- _Aim_
Copy out the data lines from the one containing "Switch markup type to Percent" down to the one containing "[x=1165, y=11]", both included, with no changes and nothing else.
──────── Dataset extract ────────
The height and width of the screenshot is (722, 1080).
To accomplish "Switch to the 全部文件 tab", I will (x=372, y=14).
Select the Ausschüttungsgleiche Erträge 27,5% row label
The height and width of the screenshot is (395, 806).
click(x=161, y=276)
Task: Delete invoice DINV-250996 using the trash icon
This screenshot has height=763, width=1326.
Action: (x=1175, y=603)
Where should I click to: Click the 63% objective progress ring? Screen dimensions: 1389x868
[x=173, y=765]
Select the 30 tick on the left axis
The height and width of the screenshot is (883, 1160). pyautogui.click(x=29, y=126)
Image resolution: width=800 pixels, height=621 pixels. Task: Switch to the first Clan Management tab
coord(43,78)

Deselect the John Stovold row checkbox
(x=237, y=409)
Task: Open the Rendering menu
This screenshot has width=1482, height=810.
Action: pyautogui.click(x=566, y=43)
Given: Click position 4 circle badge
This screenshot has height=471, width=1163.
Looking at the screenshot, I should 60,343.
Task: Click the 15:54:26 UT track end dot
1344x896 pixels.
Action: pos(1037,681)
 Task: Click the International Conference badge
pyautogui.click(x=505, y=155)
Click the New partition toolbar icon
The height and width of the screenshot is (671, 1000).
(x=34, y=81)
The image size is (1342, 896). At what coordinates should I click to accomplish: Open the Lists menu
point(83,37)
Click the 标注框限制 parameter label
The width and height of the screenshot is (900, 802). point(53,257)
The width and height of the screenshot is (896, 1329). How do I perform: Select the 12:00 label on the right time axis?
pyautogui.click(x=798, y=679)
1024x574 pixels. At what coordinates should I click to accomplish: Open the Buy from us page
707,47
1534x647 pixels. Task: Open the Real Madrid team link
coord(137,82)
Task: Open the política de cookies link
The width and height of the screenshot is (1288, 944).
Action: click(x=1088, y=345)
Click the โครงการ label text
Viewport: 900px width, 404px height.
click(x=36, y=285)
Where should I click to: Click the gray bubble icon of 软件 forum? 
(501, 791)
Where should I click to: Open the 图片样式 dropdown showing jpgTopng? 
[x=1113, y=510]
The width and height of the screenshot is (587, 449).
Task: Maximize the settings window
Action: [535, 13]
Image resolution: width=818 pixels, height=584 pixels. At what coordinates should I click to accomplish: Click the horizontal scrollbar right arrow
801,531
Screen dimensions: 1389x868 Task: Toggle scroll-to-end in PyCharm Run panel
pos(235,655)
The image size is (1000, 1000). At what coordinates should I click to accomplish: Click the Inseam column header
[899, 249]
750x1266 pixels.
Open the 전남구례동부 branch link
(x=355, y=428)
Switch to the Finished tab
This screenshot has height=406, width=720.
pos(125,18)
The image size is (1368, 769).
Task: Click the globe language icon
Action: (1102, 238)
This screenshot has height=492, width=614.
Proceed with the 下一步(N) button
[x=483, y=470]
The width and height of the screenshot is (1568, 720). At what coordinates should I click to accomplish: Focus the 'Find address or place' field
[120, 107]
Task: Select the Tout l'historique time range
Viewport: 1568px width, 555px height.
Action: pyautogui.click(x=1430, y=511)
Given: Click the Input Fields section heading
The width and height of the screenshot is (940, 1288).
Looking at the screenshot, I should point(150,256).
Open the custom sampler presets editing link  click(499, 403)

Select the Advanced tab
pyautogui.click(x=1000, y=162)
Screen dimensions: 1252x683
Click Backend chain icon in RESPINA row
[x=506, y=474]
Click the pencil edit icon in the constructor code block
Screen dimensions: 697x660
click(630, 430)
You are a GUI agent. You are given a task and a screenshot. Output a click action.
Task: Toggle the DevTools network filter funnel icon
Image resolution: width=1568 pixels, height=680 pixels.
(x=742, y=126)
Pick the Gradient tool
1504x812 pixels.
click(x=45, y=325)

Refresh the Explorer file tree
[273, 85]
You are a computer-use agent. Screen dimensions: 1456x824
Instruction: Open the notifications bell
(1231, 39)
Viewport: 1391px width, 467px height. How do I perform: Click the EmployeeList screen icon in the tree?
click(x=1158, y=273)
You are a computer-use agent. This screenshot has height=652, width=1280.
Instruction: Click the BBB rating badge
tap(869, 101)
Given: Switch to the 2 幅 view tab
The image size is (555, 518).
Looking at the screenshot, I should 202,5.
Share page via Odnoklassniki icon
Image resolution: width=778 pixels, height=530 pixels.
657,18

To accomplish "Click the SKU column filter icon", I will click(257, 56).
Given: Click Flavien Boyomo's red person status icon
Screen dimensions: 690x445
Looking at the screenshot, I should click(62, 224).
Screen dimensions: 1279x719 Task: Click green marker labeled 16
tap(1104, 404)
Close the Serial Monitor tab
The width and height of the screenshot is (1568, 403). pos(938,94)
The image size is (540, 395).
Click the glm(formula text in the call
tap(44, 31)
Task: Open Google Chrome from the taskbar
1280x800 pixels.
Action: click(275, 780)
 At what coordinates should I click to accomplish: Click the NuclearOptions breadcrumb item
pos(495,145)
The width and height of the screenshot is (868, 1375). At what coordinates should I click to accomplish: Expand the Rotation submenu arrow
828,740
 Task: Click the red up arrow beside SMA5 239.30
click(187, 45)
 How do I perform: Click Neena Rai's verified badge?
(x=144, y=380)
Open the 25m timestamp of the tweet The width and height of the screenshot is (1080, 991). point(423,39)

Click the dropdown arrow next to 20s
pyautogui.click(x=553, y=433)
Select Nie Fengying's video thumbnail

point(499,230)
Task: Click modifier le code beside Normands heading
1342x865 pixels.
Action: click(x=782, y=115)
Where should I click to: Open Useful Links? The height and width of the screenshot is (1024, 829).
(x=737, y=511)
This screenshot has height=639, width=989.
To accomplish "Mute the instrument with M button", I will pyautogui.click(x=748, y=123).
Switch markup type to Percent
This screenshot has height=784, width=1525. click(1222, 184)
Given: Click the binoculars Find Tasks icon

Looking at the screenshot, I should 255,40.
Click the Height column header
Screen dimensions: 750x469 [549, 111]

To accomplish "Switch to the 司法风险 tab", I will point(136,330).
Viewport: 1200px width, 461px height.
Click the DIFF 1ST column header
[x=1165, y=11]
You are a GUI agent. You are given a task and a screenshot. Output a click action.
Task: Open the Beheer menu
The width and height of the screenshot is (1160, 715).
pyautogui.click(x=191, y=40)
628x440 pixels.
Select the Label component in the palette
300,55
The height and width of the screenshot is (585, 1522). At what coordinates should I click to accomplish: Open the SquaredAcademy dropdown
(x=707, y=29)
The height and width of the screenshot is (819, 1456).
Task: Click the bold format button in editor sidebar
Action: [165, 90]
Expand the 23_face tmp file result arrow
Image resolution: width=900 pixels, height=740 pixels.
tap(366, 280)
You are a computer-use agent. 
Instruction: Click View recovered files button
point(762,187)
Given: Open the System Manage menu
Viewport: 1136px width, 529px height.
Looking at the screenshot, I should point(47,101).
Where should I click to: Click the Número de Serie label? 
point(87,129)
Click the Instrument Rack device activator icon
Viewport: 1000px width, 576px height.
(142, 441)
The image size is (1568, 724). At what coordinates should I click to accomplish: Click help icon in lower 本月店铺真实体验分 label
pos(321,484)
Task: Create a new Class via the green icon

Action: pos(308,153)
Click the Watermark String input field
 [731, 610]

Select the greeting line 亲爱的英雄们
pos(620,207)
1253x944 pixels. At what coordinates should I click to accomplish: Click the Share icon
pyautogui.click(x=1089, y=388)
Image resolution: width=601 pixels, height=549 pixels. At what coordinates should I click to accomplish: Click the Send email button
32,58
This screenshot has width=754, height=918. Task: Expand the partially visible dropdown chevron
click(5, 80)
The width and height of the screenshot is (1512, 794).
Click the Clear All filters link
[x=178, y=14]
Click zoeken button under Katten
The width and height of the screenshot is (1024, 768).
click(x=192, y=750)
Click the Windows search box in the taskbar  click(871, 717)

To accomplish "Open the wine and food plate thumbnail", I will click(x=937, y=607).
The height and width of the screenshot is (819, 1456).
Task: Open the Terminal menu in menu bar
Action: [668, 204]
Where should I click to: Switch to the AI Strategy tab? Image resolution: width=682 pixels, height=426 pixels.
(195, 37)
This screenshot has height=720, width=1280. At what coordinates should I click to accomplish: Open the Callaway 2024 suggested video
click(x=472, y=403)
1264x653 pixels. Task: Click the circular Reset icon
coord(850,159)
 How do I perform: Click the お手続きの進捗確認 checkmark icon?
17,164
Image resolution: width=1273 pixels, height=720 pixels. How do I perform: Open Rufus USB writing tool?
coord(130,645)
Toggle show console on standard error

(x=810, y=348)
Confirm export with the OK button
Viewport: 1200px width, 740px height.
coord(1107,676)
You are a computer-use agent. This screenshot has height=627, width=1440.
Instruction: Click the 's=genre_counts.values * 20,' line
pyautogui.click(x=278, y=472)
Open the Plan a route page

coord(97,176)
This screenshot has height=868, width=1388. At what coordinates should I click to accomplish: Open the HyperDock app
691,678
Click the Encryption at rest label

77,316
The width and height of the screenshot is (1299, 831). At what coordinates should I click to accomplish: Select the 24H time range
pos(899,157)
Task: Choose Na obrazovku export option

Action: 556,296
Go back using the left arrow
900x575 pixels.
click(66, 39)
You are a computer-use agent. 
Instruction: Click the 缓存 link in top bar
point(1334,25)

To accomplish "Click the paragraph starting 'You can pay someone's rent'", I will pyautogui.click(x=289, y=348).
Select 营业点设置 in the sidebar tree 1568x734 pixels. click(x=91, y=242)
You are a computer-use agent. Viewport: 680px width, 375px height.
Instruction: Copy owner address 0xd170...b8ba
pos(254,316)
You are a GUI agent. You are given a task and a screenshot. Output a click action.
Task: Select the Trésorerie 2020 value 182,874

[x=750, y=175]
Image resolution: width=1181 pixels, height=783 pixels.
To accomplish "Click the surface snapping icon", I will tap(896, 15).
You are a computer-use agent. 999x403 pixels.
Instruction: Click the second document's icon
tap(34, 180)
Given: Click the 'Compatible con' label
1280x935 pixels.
────────
- _Correct result_
Switch markup type to Percent
This screenshot has height=784, width=1525. click(1222, 184)
Given: Click the binoculars Find Tasks icon

Looking at the screenshot, I should 255,40.
Click the Height column header
Screen dimensions: 750x469 [549, 111]

To accomplish "Switch to the 司法风险 tab", I will point(136,330).
Viewport: 1200px width, 461px height.
Click the DIFF 1ST column header
[x=1165, y=11]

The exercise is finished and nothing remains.